Get error with PadV2 unsupported

fullm00n1 commented 2 years ago

I get the following error when trying to load a tflite graph that was generated from converting an ONNX model. It would be helpful if someone could help point me in the right direction:

Error: Failed to parse operator #23 within subgraph #0 error: Operator not supported. subgraph:0 operator:23 opcode_index:6 opcode:60 / PADV2 at function ParseUnsupportedOperator [armnn-devenv/arm nn/src/armnnTfLiteParser/TfLiteParser.cpp:923]

I am running ArmNN 21.11 and Computer Library 21.11

MikeJKelly commented 2 years ago

Hi @fullm00n1

I've just looked and we don't currently support PADV2 on the TFLiteParser, we do support PAD so it should be easy to add support for PADV2. I'll see if I can get a patch up today.

ArmNN can only handle PADV2's with a single constant_value but as you're coming from ONNX that shouldn't be a problem.

Best regards, Mike

fullm00n1 commented 2 years ago

How does one tell if my model only has PADV2's with a single constant value? We believe the PadV2 instances are due to the onnx-tf converter functionality in the Tensorflow tools but aren't aware of how to avoid the PadV2 as part of the conversion process.

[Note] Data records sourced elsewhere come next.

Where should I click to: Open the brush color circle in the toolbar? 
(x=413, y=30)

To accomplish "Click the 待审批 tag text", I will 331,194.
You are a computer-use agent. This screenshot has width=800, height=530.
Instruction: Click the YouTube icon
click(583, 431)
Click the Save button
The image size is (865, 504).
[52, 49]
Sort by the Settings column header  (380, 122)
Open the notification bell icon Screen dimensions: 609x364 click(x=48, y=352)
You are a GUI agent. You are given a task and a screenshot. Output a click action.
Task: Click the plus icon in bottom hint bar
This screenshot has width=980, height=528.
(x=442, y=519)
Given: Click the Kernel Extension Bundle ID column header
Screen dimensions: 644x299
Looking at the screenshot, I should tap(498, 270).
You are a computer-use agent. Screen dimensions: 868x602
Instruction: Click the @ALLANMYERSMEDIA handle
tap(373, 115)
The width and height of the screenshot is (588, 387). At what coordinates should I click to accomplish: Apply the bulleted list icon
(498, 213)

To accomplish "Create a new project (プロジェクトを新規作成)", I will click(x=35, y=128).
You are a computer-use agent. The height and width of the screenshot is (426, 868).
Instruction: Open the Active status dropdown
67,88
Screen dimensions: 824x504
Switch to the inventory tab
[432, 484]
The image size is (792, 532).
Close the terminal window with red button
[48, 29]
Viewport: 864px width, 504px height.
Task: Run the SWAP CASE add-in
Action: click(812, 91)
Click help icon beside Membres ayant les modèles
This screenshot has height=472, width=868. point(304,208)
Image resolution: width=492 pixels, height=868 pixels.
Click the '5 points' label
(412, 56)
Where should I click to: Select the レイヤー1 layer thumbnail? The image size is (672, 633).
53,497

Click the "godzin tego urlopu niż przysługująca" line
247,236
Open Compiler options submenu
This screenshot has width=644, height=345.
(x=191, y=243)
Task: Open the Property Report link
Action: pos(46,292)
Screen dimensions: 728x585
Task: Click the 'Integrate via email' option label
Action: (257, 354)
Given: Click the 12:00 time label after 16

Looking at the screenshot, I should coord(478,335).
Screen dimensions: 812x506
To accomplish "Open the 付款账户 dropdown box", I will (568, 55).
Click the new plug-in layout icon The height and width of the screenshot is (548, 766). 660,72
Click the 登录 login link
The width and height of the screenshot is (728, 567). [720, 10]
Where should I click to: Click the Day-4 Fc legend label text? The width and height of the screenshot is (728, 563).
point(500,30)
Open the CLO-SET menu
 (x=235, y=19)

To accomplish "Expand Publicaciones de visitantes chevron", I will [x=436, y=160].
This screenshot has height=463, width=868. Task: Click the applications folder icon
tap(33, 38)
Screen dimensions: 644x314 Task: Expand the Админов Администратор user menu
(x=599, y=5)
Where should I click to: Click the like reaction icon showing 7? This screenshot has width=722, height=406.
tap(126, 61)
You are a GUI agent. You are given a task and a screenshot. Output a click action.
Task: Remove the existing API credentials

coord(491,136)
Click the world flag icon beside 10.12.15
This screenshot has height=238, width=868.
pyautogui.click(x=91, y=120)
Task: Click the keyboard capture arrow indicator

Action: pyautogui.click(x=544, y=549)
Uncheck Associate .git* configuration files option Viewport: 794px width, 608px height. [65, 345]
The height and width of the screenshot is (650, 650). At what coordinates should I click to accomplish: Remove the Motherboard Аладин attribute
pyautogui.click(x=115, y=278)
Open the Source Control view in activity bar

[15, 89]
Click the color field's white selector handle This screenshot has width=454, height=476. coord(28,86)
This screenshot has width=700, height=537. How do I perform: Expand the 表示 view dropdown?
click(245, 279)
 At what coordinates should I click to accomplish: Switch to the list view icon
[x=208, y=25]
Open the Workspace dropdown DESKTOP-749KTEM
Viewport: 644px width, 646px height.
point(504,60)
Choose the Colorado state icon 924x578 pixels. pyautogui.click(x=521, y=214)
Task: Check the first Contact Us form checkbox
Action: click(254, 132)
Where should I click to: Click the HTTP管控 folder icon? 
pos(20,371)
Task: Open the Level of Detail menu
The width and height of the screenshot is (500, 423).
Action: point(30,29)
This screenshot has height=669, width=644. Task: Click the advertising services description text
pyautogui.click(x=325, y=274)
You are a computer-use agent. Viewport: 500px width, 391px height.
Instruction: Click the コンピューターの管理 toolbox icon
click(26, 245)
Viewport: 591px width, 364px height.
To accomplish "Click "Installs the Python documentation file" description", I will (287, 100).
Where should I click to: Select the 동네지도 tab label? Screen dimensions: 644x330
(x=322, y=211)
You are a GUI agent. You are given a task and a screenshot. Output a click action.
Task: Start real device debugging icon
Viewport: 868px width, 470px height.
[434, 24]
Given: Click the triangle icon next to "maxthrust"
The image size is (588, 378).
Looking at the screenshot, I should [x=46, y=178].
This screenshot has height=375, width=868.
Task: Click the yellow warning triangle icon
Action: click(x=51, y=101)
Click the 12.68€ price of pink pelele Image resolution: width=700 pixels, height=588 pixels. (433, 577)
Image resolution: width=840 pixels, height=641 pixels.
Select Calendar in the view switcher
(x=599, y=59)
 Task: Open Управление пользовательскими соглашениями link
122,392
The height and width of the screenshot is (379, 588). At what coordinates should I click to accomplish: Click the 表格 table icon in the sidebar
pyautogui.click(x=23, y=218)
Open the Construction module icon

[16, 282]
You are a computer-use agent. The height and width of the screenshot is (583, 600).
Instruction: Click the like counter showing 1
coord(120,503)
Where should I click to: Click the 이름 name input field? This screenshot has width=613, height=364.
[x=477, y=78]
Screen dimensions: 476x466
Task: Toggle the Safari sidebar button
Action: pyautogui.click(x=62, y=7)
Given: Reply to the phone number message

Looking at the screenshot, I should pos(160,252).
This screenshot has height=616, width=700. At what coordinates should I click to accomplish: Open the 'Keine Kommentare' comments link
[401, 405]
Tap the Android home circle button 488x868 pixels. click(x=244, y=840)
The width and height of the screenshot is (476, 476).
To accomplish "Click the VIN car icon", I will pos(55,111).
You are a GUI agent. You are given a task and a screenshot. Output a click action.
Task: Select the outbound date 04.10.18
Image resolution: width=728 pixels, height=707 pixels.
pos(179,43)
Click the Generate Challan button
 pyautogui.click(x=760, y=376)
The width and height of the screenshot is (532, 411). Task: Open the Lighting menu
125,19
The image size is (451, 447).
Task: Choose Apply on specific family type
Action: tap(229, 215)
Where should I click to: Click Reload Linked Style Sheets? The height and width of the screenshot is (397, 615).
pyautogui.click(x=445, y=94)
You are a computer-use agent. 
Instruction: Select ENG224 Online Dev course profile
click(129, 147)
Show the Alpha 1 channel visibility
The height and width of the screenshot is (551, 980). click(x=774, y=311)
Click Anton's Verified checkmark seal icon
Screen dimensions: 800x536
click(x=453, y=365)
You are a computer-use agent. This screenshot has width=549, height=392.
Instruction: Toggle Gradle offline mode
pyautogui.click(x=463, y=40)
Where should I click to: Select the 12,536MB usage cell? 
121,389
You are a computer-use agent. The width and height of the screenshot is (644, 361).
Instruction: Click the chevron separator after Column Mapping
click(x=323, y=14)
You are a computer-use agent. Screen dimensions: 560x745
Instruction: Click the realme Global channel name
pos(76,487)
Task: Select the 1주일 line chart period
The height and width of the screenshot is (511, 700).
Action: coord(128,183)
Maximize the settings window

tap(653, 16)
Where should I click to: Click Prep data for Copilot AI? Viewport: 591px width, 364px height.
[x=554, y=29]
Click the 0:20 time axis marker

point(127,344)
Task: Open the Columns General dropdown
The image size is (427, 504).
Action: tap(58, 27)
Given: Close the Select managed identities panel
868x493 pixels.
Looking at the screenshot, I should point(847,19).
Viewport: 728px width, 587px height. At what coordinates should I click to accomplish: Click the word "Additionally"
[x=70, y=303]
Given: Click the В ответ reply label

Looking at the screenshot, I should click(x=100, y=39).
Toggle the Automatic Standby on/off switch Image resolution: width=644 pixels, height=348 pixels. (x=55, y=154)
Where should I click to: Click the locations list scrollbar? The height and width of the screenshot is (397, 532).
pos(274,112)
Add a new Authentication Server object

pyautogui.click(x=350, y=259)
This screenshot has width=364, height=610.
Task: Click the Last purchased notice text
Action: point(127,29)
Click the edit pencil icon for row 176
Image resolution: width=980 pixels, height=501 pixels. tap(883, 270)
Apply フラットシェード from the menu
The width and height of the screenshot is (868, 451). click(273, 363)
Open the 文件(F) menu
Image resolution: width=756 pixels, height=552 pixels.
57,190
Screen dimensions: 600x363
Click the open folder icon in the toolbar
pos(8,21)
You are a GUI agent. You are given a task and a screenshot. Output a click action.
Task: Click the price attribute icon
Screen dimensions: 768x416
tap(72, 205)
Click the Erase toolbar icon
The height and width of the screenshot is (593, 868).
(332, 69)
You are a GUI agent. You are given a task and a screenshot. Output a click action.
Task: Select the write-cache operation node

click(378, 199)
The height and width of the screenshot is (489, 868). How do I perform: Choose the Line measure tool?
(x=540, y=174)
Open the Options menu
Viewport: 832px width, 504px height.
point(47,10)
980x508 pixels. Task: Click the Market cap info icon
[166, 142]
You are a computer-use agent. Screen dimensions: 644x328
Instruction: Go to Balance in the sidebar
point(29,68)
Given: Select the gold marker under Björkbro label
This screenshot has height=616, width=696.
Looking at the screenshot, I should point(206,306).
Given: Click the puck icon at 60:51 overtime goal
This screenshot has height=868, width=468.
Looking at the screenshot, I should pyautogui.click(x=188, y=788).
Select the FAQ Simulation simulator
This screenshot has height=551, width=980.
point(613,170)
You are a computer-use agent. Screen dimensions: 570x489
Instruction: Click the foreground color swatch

MikeJKelly commented 2 years ago

Hi @fullm00n1

There is a review with PADV2 support at:

https://review.mlplatform.org/c/ml/armnn/+/6908

Can you see if it solves your problem?

From my reading of the ONNX documentation at https://github.com/onnx/onnx/blob/master/docs/Operators.md#Pad ONNX only supports PAD with a single constant value. If there are multiple constant_values present in your model then the TFLite parser will throw an exception: "Multiple padding values are not supported in PADV2".

Best regards, Mike

fullm00n1 commented 2 years ago

I integrated the changes in and ran the application I have that uses the armnn libraries. I first verified the application and parser with a tflite model that doesn't have the PadV2. That model ran as expected. I then ran the newer model with the PadV2 layers. I hit an assertion in the AddPadLayer of the TfLiteParser. It looks to be something in the pad descriptor based on the call stack and the compilers limited symbols reported.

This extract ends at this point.